SirT1 activator represses the transcription of TNF‑α in THP‑1 cells of a sepsis model via deacetylation of H4K16.

Sepsis is a systemic inflammatory response resulting from the excessive production of pro-inflammatory cytokines, including tumor necrosis factor (TNF)‑α. Sirtuin 1 (SirT1) actively deacetylates histone proteins, and facilitates chromatin compaction and gene silencing. In the present study, a cell model of sepsis, comprising lipopolysaccharide (LPS)‑tolerant THP‑1 cells, was used to investigate whether the SirT1 activator, resveratrol, repressed the transcription of TNF‑α. Chromatin immunoprecipitation and real‑time PCR were used to determine the transcription of the TNF‑α promoter.
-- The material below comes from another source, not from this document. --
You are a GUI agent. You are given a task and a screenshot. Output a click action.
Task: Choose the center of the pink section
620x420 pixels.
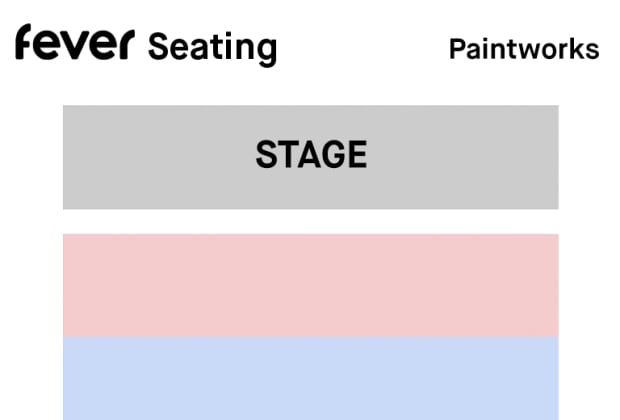[311, 286]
The result revealed that the binding of SirT1 to the TNF‑α promoter was decreased by LPS stimulation in normal cells. However, in LPS‑tolerant cells, nuclear protein levels of SirT1 remained elevated, and LPS stimulation had no significant effect on the binding of SirT1 to the TNF‑α promoter. However, the activity of SirT1 was increased and binding of ace‑H4K16 to the TNF‑α promoter was decreased with resveratrol treatment in the tolerant cells. It was concluded that resveratrol stimulated sirtuin activity in LPS‑tolerant THP‑1 cells, and repressed TNF‑α transcription through the deacetylation of H4K16, without affecting the methylation of H3K9. Resveratrol offers potential as an infective candidate to alleviate inflammation in patients with sepsis.